For there is honor in partisanship, when the differences are philosophical; and for the purposes of social change, politics is all we have. Faction is not only a reality, it is also a calling.
My own view is that once partisanship becomes philosophical, all is lost. Wieseltier is using "philosophical differences" as a euphemism for ideology, a habit of thought that ascribes philosophical (if not eschatological) significance to practical questions and conflicts of interests. Once the Framers constituted a federal democratic republic, philosophical differences were automatically minimized. The size of government does not rise to the level of a philosophical subject. Disagreements over tax rates are not philosophical, nor are debates over the necessity of regulations. All such questions were meant by Madison and his collaborators to be resolved by compromising interests, not through the refutation of some so-called theory of government by another. There are no "philosophical" differences between the Republican and Democratic parties; believing so would be giving them too much credit. Ideology, like religion, is a matter of faith, the conviction that one's side has all the correct answers in advance of most of the questions. Partisanship may be honorable when forming a party is forbidden and the partisans are honorable in the first place, and in such cases faction may well be a "calling" in the inspired sense of the word, but there is no inherent honor in the pooling of electioneering resources on behalf of ideological conformity. As for the claim that "for the purpose of social change, politics is all we have," all I ask is: how does the honor of partisanship follow from that?

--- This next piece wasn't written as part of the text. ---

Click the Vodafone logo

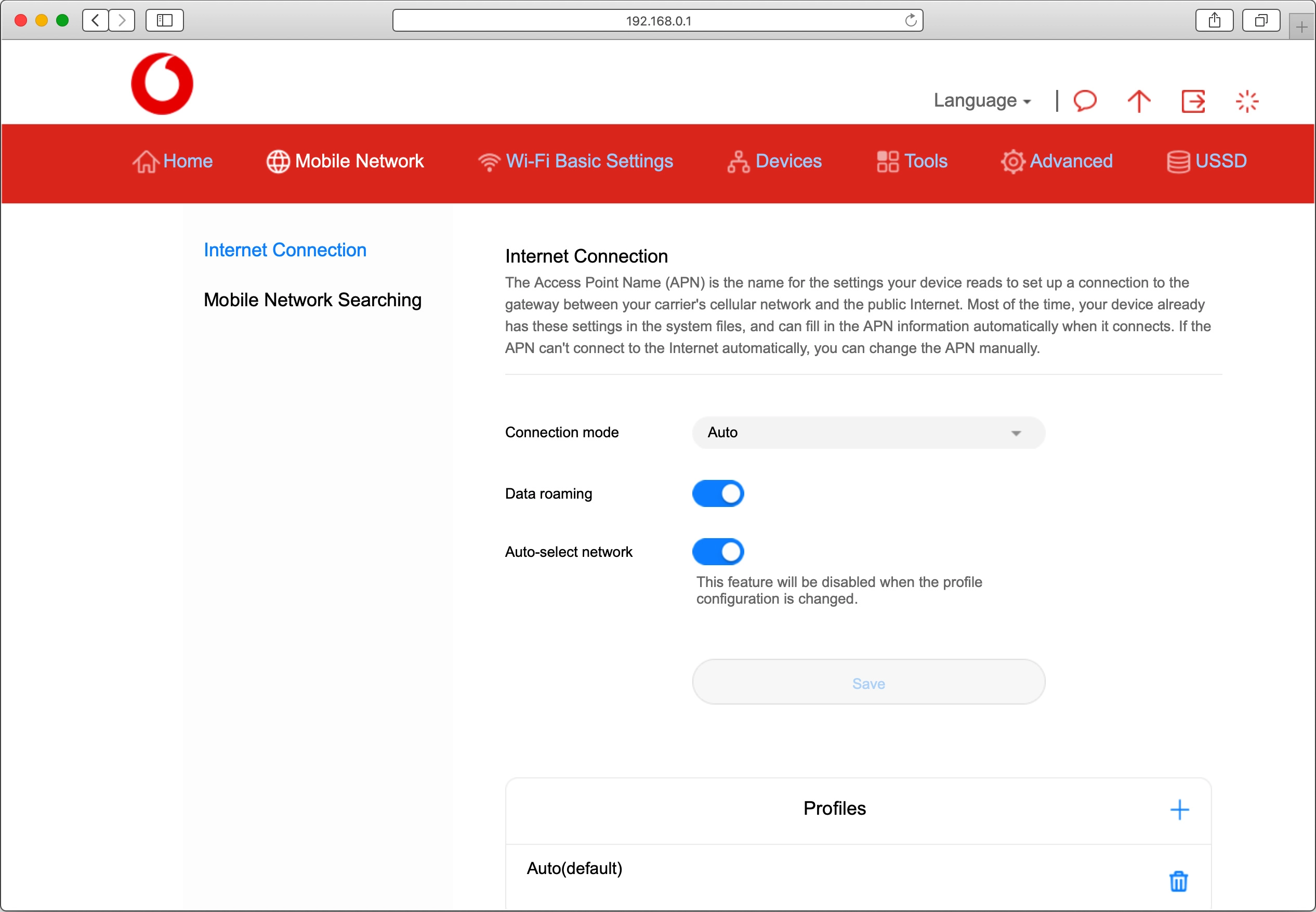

Wieseltier waxes poetic to finish his column: "The Beltway is a venal place, but the streets of Washington are paved with the Constitution, the Constitution is the mortar between every brick of every building, it is in the air and the light, you can find it even in a brandy glass, and it can get you through the day." That last is perhaps a telling metaphor for someone apparently hooked on old-school politics, even if he's only a hanger-on. A lot of people have nostalgia for a bygone day when pols dickered cordially over drinks, and that kind of government may still be preferable to TEAtotaling, but writers like Wieseltier have an almost too sensual appreciation of the old art, not to mention a characteristically liberal emphasis on process over result. He worries that politics is getting too dull or too coarse, but politics isn't meant to entertain us or even provide stimulating company. But a more effective politics suitable to a time that is different from the past could well be less exciting or even less sociable than what Wieseltier prefers. I'm sure he considers himself a man of moderation, but I wonder whether he's had too much of the metaphorical brandy and mistaken it for his meal.